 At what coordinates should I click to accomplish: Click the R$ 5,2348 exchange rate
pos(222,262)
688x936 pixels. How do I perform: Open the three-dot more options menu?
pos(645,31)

##########

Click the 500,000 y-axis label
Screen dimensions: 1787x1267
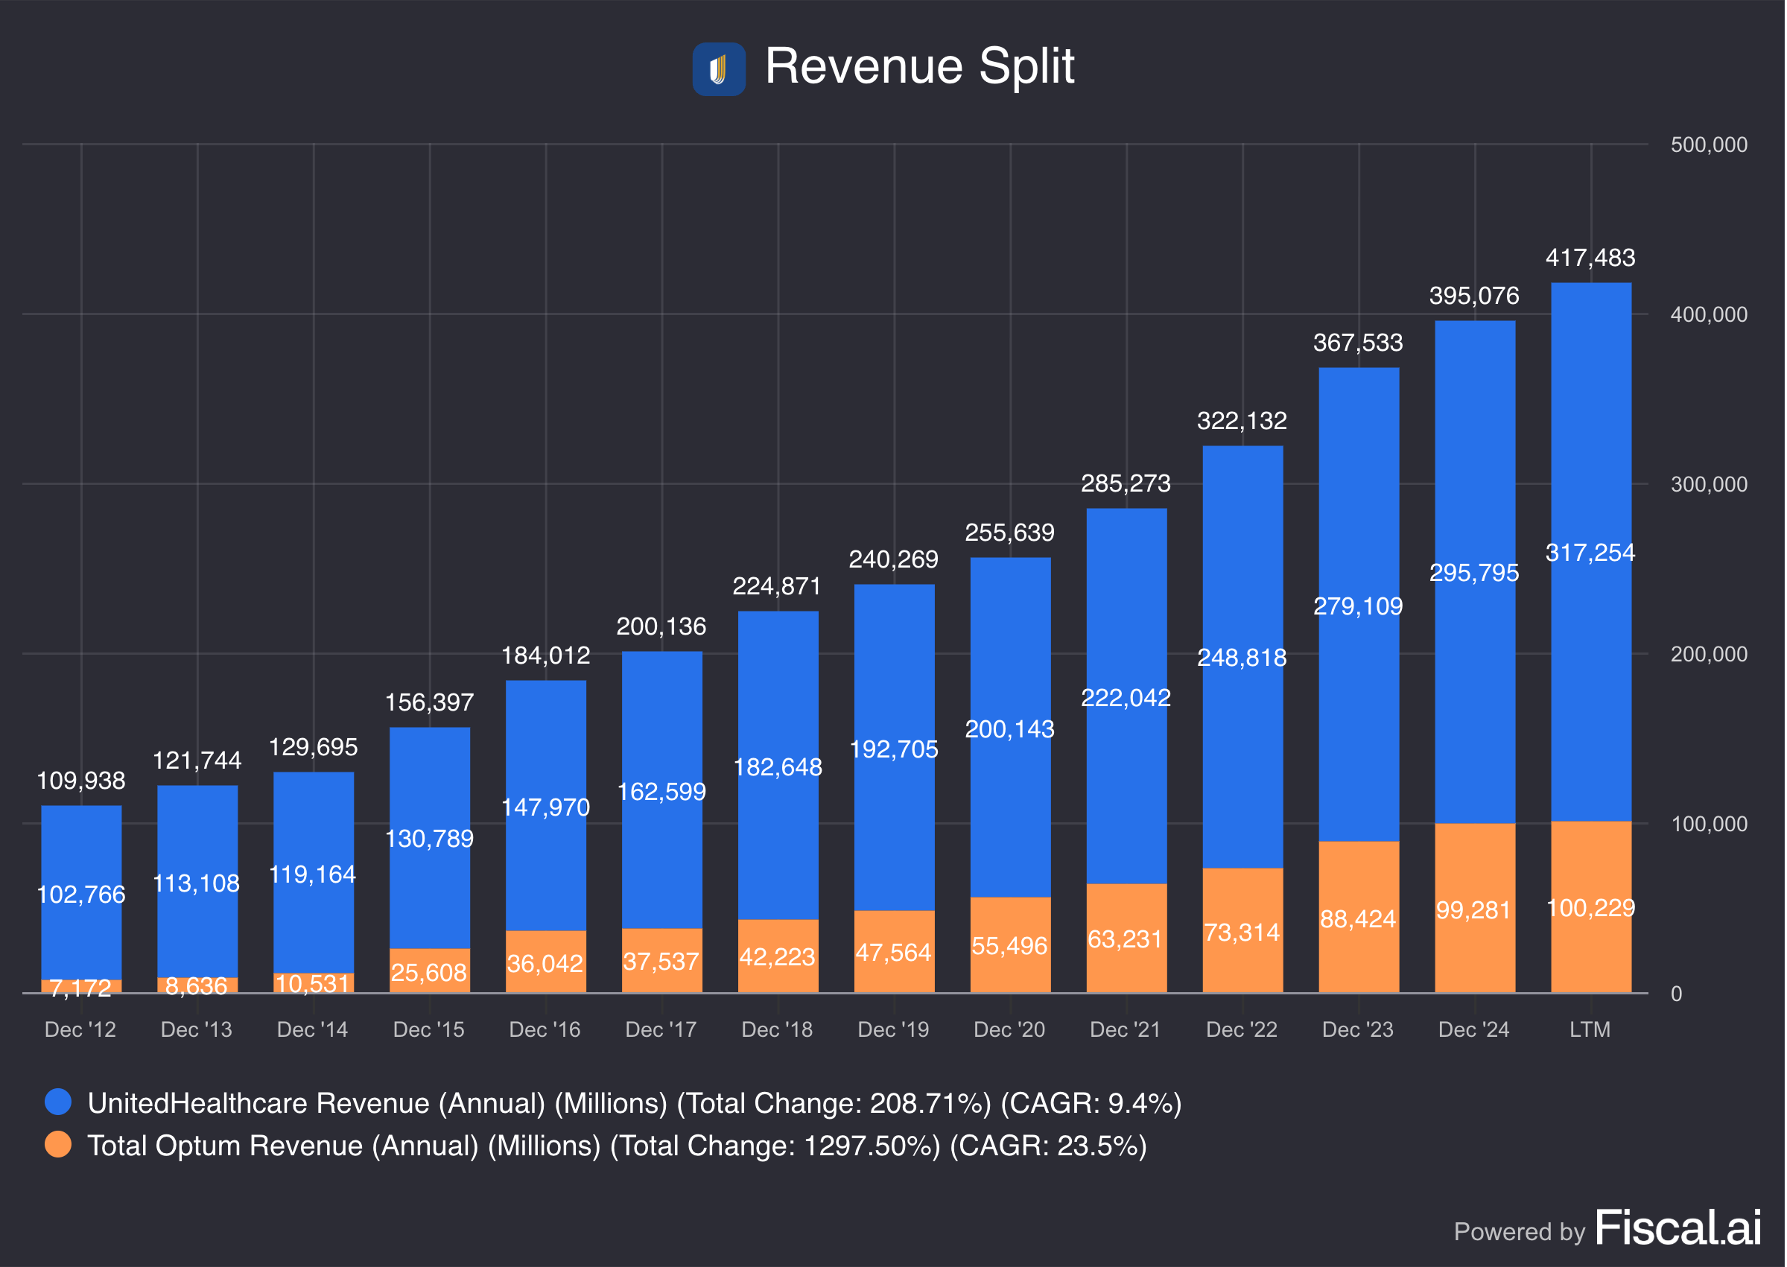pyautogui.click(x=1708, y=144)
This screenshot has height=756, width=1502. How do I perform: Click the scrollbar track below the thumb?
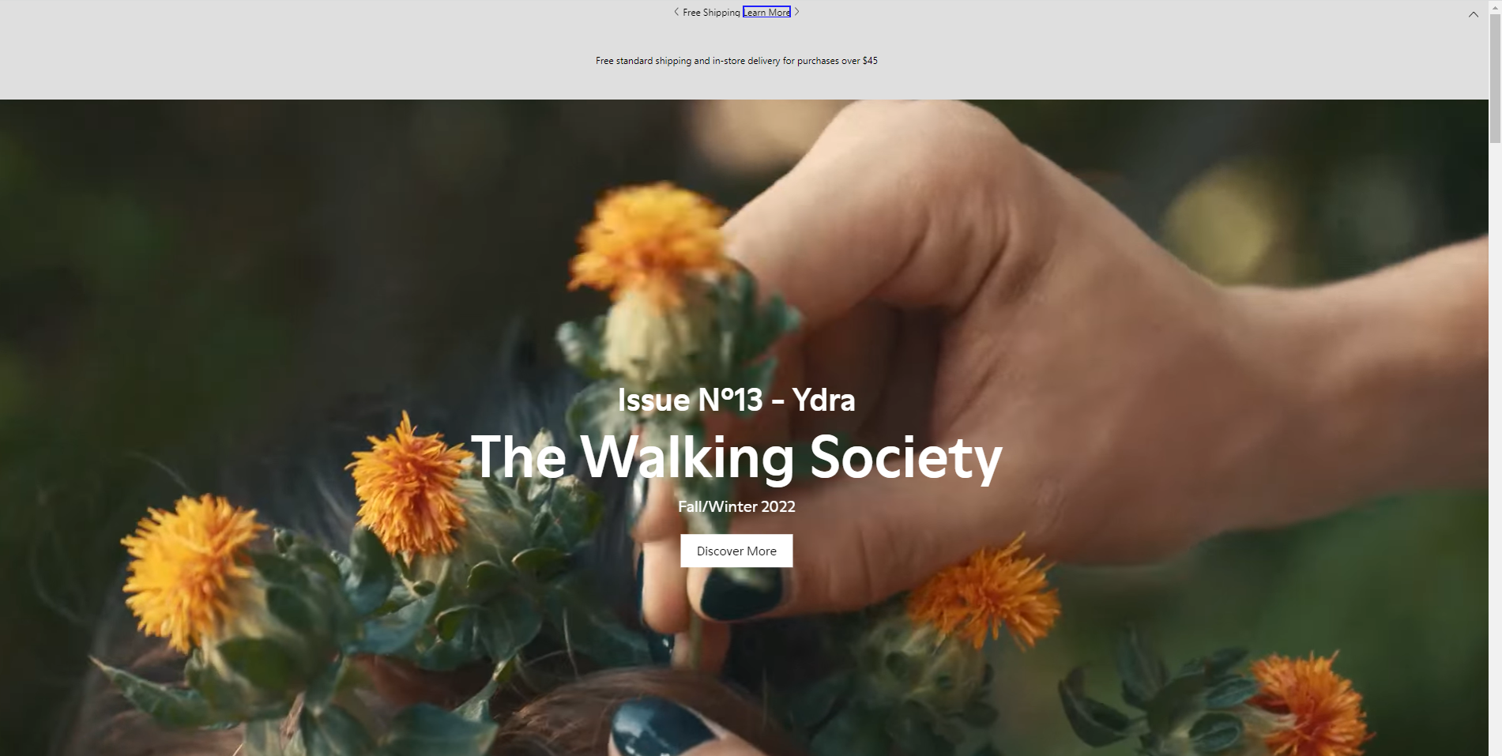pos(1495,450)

##########

**Directions for this task**. Render the part of the listing that opens with the line containing "This screenshot has" and closes with the line containing "pos(1495,450)" as a two-column CSV with the headers request and answer, one row per request, putting each value in a single quoted field and replacing line breaks with spaces. Leave the pictures out.

**Output of the task**.
request,answer
"This screenshot has height=756, width=1502. How do I perform: Click the scrollbar track below the thumb?","pos(1495,450)"